A new red-brown ceramic pigment based on chromium-doped ferrian armalcolite have been synthesized and characterized. (MgFe)(CrxTi3−xFe)O10 powders (x=0-0.3) fired at 1200 °C crystallize ferrian armalcolite as the only crystalline phase detected. Samples fired at 1000 °C show red-brown shades in glazes that darken and bluish (b* turns to negative values) at 1200 °C. The x=0.2 sample fired at 1000 °C shows the best red colour (L*a*b*=49.5/15.2/10.3). Assignment of bands in the UV-Vis-NIR spectra is difficult due to the overlapping of Cr3+, Cr4+ and Fe3+ absorptions in octahedral coordination.

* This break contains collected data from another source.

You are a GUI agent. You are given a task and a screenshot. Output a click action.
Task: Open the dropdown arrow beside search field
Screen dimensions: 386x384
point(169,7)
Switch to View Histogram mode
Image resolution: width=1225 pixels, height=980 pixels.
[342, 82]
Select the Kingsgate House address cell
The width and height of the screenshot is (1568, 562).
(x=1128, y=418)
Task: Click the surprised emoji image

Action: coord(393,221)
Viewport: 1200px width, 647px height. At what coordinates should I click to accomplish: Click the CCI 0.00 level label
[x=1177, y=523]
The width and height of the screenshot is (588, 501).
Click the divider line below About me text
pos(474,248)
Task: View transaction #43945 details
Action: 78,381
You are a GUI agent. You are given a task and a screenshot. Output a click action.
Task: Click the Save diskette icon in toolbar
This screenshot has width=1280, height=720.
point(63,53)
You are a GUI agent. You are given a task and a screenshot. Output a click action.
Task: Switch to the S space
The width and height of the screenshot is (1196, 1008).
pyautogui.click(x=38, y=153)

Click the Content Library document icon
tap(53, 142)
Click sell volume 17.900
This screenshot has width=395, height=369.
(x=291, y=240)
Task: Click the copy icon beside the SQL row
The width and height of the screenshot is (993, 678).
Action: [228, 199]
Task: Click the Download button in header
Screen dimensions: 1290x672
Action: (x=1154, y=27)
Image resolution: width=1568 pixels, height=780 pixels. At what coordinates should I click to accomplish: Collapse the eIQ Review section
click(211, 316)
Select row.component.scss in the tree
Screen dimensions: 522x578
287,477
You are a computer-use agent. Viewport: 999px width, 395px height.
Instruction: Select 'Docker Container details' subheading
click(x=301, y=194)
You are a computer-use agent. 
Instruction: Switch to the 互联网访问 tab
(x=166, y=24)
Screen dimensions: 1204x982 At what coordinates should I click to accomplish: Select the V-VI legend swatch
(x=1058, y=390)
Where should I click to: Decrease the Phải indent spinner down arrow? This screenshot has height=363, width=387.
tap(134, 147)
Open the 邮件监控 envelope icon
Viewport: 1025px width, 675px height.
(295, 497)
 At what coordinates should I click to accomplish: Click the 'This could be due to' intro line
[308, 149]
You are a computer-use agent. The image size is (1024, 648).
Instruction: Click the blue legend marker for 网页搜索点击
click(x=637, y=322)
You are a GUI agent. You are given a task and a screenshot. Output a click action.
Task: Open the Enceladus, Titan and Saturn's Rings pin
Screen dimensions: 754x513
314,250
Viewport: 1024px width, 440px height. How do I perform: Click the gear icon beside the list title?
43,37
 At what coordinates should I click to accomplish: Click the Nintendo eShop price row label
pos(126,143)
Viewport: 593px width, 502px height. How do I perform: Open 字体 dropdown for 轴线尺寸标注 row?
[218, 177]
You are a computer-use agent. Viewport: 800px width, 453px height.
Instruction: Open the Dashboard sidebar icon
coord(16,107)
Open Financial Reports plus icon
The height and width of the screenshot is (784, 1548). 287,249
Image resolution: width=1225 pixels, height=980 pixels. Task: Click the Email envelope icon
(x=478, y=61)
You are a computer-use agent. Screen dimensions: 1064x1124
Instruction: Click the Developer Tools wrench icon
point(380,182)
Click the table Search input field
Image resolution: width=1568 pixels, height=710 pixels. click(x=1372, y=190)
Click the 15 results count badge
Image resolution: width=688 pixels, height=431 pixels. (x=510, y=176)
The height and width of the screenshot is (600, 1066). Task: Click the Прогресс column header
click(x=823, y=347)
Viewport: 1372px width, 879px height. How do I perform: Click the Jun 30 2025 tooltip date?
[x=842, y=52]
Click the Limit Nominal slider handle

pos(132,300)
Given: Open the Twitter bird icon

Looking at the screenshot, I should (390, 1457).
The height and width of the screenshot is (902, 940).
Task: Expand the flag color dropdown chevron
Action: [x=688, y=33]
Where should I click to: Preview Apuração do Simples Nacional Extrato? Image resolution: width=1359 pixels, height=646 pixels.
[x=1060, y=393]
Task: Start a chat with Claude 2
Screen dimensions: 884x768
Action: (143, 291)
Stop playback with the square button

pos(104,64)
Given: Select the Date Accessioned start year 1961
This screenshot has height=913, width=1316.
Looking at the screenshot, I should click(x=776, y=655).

Analysis of UV-Vis-NIR spectra of powders shows that these spectra are dominated by the strong absorption associated to Fe3+ ions in octahedral sites. In contrast, an intense band at 520 nm dominates the UV-Vis-NIR spectra of glazed samples, which should be associated to Cr4+ in octahedral coordination. This absorption increases when the amount of chromium increases, indicating that chromium is the real chromophore of the system. Finally, the weak shoulder at 600 nm and the double weak band at 700 nm, detected more evidently when chromium amount in sample increases, indicate the progressive presence of Cr3+ in octahedral sites. The entrance of Cr4+ in x=0.1 sample shrinks the crystalline cell, but when chromium amount in the samples increases, both Cr4+ and Cr3+enter simultaneously and the unit cell remains practically stable. The microstructure of the powders analysed by SEM microscopy indicates aggregates of 6-10 fine particles of 200-400 nm of diameter. The addition of mineralizers (boric acid, sodium perborate, NaF and a mixture BaF2.4MgF2) does not modify significantly the reactivity of the system; at 1000 °C hematite and rutile remain as residual crystalline phases, except in NaF additions where the crystallization of NaFeTi3O8 is detected. SEM-EDX mapping analyses of pigment powders confirm in all cases a homogeneous distribution of ions in the particles.